Register for The Qualifier

A Message from Bill Rodgers

 

I wanted to let your runners know how important it is to run your 1st marathon with the support of a race organization like CRIM FOUNDATION.

I know because I ran in the 1st CRIM 10 MILE back in 1977, and have returned many years to that well run race.

When you take on the Marathon as your Challenge, that support counts even more!

I also recommend a smaller event to run your best race in for your initial marathons. I did this at the Bay State Marathon in 1973. There is a learning curve to marathoning and the easier it is to run in an event, the better you are likely to do.

Cool weather, a flat course, and support along the way from volunteers and family are huge factors. Any professional marathoner will tell you a top goal in training...and running the marathon...are reduced risk!

You will earn your medal...on your own terms...in your hometown event. Those are the races that count most!
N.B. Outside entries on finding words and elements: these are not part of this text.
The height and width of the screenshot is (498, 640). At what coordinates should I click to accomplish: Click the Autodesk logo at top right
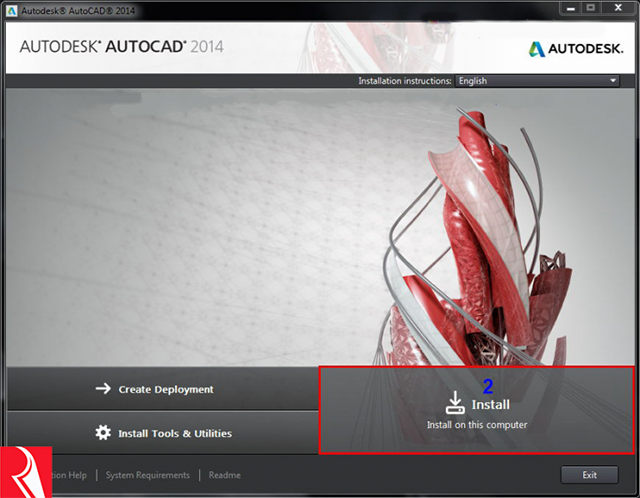[x=574, y=49]
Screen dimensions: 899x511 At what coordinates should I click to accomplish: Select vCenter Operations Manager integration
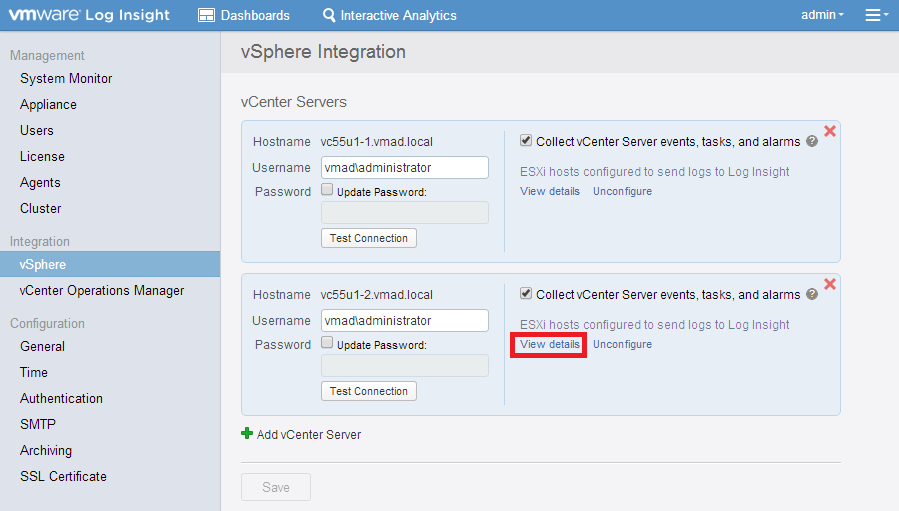coord(102,290)
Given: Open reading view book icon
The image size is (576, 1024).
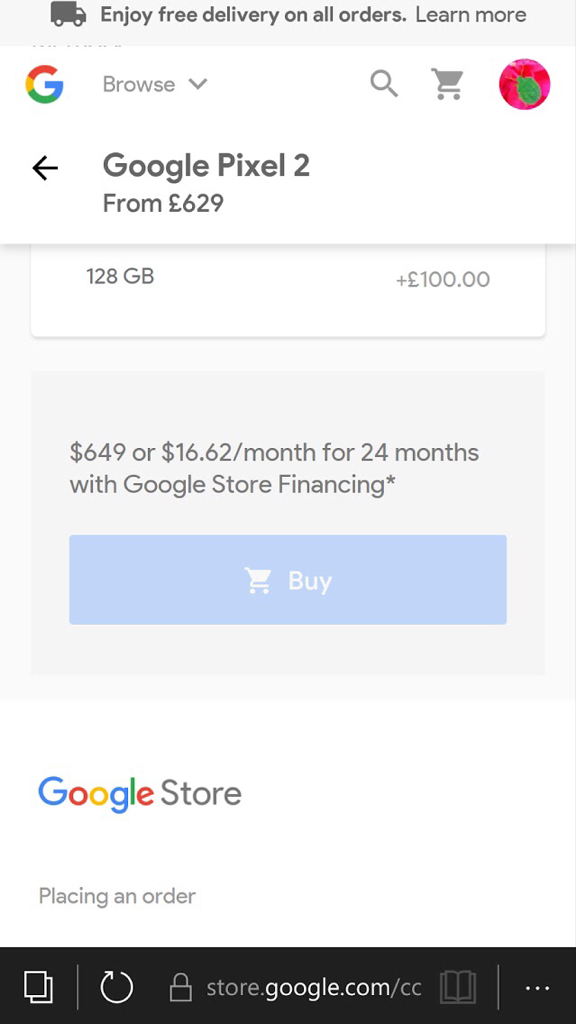Looking at the screenshot, I should [x=458, y=987].
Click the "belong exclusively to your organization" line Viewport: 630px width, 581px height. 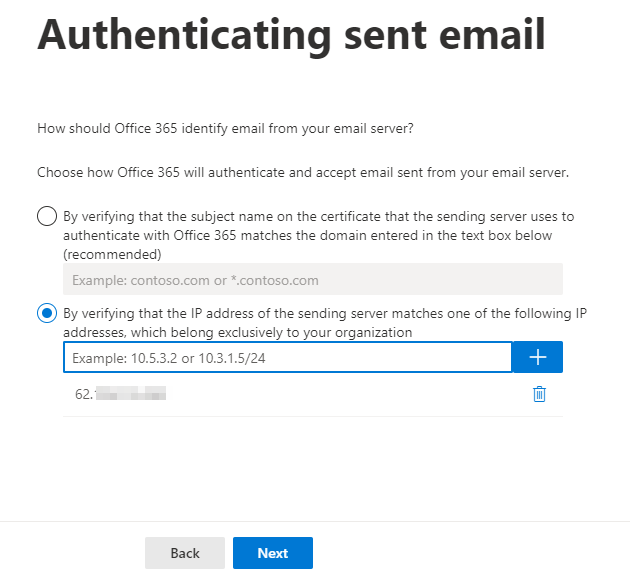[238, 332]
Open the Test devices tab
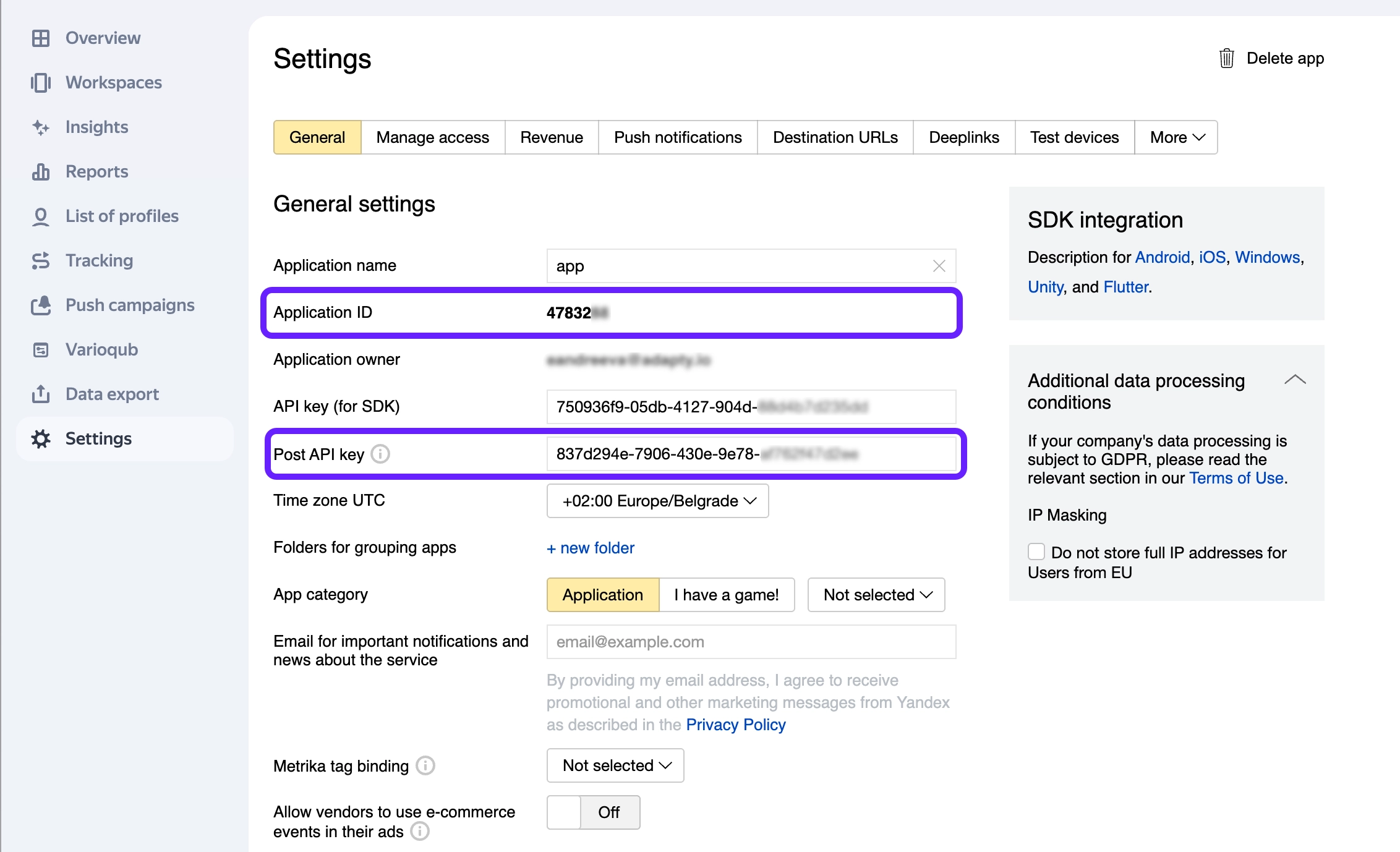Image resolution: width=1400 pixels, height=852 pixels. (1074, 137)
See you in Michigan in the Spring; I look forward to giving you your medal!

 

Best wishes,

Bill Rodgers


February 2012 - message from Billl Rodgers

Always be flexible with your training; if you are under the weather, extremely tired, or the weather is not good, back off and wait. All professional marathoners will tell you patience is key. That way, if you feel good and the weather is good, you run a bit farther or harder. You will get more out of your time & effort when you can run under better conditions. Look for the days with little or no snow on the ground for safer footing. or run on a treadmill if possible. X training is very valuable; on bad weather days, they are a solid substitute for a run. Swimming and yoga are great for recovery efforts!

Don’t forget to celebrate your effort! You are aiming high; that deserves reward!

Try different distances as well, and experiment with your pace some.

See you in May!

Bill


message from March 12, 2012

Hello marathon & half marathon participants!
One idea for the Dow Weekend of Races - Qualifier Marathon (sponsored by Dow Corning & Hemlock Semiconductor Group) runners in terms of aiming for that May race date is to do a few races as preparation in these 2 months.  One in March, one in April. For half marathoners (sponsored by Health Plus) an 8k or 10k would be a fine race to build your race fitness with, and for the 2nd race; mayube a15k or 10 mile race .The idea is to gradually increase the distance/effort..and to celebrate your progress as well. Races are terrific mood boosters,  just be sure to pick a pace thats within reach for both races.
As you succeed at each, you have taken significant steps in achieving your final goal,  the Dow Weekend of Races - Qualifier Marathon (sponsored by Dow Corning & Hemlock Semiconductor Group) or Half Marathon (sponsored by Health Plus).
I like to celebreate my long runs as well,  why not go out to dinner to thank yourself for your hard effort?
Celebrating with family and friends is Key to your success. You 'll want to be sure of the shoes and gear/clothing that works best for you as well.  If you have any questions; now is a good time to anwser them. Your local specialty shoe retailer  (Runner's Performance Wear) is a source of information on races/products  such as gels and sports drinks you may want to try over the next few months on training runs.
 
Don't forget;  this sport is one of the Ultimatre Good health sports; so be sure to experiment with running techniques like the Galloway method; where you Run/walk your way.   Try this over the next few months.
Also,if you can run over parts of the course - http://www.thequalifier.org/ click "events" and choose either marathon or half marathon course, you will recall them race day..and the race will feel a bit easier. 
I hope your running is going steady,  see you in May!

Bill

Message from March 14, 2012

Dear Runners, 

 

As you come into the final weeks of your training, you know that the worst of winter is behind you and the sun will again be shining on your training.  Stay focused on your goals...you really only have about 5 weeks of real training before you start to taper a little.  Get excited that you survived (ok, it was a ridiculously mild winter) the winter and you're in the home stretch of your training.  Pay attention to your diet, little aches and pains.  The key now is to not do anything silly to blow your weeks of hard work.  Think of this as you've just crested heartbreak hill and you're feeling good, but you still have a little work to do before you hit the tape!  As I always yell to the kids I coach..."stay on it....concentrate!"